HSBC clients guilty of tax fraud
A father and son team who were clients of HSBC Holdings have been found guilty of hiding more than $49 million from the US tax authorities. The property developers from Miami Beach, Leon and Mauricio Cohen used offshore accounts to conceal more than $150 million in assets from the country’s Internal Revenue Service.
In a statement released to the media, The US Attorney for Florida’s Southern District said the pair was found guilty of conspiracy to defraud the USA and filing false tax returns by a jury in Fort Lauderdale.
The pair, which was arrested on April 15 this year, will be sentenced on December 17. Both have been warned that they could face up to 11 years behind bars.
The arrests of the father and son in New York came on the same day as the deadline for filing federal tax returns. Europe’s largest bank, HSBC, also narrowly avoided being drawn into the crackdown on wealthy tax cheats who were avoiding paying charges on their fortunes by keeping their cash abroad.

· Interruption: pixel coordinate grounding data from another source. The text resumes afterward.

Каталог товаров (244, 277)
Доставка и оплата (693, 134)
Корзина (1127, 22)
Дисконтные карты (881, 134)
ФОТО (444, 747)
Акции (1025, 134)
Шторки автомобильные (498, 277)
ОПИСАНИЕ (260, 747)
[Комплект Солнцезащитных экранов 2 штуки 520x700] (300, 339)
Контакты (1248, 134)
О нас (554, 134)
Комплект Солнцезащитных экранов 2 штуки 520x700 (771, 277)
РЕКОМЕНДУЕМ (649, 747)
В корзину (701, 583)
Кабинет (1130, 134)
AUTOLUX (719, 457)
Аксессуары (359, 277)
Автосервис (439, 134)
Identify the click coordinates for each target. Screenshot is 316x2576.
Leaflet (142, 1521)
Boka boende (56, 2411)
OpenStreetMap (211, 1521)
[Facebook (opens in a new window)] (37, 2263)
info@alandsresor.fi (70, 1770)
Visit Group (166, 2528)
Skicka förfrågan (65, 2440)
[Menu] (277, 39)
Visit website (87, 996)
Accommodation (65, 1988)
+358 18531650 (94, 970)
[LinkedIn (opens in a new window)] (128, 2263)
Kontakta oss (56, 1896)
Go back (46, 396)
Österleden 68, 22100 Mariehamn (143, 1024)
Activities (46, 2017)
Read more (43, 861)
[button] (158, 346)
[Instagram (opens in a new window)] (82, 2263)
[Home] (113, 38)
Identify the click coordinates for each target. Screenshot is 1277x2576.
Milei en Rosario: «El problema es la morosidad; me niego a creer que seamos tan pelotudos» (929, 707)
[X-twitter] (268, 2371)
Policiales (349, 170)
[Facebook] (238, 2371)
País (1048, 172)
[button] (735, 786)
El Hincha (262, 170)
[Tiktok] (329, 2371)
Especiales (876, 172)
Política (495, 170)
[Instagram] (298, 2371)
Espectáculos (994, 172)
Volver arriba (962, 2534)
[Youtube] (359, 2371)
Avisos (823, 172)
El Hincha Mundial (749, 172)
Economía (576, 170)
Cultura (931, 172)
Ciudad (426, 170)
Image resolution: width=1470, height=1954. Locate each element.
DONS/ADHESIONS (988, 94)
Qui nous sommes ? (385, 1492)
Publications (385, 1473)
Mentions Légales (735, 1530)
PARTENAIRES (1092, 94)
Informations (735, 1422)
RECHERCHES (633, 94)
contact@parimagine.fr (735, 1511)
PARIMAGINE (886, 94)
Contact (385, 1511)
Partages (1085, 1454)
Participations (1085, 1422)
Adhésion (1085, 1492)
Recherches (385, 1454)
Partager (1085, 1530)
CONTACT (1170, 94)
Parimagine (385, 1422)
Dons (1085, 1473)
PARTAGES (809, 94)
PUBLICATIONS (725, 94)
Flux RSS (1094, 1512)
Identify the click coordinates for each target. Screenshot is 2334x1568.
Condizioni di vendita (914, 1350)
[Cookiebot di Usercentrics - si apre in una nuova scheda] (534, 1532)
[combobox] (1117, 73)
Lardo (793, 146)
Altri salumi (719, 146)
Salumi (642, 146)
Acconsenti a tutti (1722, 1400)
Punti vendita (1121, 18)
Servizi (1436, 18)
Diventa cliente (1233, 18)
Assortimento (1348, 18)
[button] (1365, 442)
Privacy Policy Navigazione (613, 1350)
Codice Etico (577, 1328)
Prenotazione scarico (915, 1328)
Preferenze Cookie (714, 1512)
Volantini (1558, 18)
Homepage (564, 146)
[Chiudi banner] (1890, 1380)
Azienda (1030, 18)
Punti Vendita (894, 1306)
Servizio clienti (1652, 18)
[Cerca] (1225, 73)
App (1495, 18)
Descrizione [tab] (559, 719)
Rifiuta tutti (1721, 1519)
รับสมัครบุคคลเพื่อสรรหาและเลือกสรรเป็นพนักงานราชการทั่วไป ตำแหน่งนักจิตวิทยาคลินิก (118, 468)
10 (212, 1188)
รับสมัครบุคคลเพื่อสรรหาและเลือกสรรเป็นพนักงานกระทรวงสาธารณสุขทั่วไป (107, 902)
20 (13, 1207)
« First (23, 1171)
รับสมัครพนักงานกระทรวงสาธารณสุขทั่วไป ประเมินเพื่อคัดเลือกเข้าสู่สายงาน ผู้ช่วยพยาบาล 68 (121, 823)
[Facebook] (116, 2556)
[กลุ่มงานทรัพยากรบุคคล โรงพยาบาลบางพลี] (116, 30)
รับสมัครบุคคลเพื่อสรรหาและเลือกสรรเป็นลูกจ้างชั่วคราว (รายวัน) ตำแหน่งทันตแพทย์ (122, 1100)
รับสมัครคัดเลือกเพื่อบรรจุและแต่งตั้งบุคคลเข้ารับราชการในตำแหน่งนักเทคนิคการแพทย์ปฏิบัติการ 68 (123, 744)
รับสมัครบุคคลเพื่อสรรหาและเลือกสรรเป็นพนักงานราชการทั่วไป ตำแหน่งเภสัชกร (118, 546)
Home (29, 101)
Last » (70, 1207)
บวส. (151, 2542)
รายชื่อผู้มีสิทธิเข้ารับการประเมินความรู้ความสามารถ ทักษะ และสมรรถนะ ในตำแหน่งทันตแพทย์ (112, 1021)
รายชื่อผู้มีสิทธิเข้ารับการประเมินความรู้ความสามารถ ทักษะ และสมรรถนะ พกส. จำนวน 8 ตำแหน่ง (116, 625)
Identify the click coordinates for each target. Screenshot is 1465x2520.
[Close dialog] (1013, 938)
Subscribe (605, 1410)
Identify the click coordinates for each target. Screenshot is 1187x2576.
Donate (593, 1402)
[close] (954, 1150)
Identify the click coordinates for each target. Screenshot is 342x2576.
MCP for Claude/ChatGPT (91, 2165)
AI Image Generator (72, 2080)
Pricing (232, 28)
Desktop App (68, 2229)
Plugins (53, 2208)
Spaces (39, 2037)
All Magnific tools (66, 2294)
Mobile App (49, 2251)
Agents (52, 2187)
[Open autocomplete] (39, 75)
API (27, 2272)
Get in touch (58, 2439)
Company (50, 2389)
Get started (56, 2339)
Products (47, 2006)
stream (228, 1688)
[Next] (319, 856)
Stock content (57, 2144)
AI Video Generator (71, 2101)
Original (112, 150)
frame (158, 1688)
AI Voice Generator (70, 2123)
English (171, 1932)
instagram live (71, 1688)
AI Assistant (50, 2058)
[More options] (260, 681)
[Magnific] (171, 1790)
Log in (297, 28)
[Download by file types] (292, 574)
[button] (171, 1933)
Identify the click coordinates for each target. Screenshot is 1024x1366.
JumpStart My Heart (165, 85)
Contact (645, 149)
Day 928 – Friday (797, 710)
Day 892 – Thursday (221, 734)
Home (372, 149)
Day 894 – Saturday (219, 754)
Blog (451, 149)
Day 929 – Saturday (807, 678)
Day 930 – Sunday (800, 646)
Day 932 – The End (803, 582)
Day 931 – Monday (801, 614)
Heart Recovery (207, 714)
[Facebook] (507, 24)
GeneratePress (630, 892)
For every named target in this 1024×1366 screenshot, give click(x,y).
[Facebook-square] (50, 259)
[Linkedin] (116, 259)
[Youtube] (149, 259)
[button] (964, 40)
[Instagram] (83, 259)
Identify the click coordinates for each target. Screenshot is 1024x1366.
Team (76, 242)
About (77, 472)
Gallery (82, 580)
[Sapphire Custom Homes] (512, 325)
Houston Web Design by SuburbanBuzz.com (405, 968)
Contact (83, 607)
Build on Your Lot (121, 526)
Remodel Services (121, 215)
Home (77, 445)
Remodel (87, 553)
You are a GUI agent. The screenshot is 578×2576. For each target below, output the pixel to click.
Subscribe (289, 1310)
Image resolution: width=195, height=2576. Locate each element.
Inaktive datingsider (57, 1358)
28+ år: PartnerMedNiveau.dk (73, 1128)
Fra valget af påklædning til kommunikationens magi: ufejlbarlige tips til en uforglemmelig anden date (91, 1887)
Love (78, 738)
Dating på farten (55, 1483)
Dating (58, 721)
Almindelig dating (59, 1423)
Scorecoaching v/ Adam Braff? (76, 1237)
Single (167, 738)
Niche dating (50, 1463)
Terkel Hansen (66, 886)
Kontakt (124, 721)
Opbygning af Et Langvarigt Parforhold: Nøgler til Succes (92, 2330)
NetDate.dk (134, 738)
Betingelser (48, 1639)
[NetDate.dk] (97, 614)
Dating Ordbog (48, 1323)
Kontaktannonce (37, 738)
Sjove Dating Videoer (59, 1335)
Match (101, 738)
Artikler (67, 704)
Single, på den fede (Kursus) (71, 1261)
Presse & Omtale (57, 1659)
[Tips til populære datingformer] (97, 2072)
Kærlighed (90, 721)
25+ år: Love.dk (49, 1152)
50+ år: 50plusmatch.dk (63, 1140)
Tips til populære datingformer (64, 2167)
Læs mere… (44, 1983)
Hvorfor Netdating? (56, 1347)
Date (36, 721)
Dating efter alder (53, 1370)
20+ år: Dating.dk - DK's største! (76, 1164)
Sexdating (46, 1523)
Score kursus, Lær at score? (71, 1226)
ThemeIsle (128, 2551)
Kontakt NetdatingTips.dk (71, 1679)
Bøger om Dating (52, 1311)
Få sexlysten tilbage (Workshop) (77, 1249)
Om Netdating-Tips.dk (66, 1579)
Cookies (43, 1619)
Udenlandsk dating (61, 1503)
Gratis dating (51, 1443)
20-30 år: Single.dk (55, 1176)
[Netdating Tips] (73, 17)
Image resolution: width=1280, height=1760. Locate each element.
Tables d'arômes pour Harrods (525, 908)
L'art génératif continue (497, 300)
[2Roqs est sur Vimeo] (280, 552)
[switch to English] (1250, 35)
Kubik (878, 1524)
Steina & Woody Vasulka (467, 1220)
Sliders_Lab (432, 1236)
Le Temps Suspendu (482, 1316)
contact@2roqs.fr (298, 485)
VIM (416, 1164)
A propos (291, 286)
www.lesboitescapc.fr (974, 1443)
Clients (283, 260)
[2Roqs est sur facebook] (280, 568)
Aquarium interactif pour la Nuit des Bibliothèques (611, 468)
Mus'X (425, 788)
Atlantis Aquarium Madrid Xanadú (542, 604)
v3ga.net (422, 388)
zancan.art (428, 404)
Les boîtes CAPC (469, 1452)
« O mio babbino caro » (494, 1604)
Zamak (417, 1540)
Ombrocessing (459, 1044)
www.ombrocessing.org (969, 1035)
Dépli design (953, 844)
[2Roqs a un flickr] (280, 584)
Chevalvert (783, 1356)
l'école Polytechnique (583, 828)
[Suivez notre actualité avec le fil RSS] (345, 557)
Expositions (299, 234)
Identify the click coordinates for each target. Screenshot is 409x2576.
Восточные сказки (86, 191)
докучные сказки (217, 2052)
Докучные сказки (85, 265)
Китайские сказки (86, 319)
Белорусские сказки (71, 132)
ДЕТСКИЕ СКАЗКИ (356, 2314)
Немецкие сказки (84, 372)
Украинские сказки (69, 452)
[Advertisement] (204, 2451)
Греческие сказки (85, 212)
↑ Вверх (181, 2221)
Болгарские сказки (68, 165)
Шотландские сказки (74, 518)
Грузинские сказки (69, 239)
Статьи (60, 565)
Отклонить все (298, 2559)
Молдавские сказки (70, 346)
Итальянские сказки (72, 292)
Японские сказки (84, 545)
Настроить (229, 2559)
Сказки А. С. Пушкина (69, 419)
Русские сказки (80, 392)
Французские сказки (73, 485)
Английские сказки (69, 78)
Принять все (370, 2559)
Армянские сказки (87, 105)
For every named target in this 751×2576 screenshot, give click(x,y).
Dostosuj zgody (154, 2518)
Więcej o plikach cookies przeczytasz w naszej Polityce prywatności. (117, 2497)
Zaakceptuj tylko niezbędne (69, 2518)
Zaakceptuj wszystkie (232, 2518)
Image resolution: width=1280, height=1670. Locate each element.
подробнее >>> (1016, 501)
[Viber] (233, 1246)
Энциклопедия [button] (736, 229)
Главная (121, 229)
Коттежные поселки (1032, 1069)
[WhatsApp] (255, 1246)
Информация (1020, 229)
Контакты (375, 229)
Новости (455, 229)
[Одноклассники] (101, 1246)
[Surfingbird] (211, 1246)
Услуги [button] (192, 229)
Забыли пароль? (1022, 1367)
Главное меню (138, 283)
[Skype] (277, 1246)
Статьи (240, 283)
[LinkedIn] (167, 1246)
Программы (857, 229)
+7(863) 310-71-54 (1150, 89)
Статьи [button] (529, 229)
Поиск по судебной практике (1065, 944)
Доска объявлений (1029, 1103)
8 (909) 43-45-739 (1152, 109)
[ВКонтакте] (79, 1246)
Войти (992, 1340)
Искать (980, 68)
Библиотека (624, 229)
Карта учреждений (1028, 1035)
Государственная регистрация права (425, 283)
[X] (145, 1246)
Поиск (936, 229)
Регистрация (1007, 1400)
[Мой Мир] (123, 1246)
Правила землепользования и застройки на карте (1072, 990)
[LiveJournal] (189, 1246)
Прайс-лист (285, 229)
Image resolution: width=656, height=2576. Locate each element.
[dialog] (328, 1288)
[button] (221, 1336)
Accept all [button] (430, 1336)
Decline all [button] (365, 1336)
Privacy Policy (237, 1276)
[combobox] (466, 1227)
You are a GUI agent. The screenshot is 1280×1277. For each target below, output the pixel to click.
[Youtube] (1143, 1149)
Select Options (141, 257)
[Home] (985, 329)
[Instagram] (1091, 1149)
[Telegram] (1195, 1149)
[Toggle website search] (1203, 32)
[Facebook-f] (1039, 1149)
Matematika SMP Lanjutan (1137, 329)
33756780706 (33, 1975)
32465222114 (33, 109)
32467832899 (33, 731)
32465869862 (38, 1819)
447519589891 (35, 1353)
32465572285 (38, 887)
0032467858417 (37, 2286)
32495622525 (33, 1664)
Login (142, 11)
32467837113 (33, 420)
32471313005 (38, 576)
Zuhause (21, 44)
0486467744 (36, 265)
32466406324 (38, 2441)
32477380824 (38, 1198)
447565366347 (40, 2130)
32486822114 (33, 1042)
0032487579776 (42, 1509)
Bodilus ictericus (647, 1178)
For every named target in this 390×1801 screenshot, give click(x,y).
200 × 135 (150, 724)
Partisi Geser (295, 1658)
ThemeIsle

The two men failed to pay tax on the $33 million sale of a New York hotel ten years ago, according to the court documents. The defendants used a HSBC bank account in Switzerland in the name of bearer share company Panamanian to store the cash.
In a statement, the US Attorney’s Office said the Cohens’ failed to report the sale to the US tax authorities along with their other related businesses.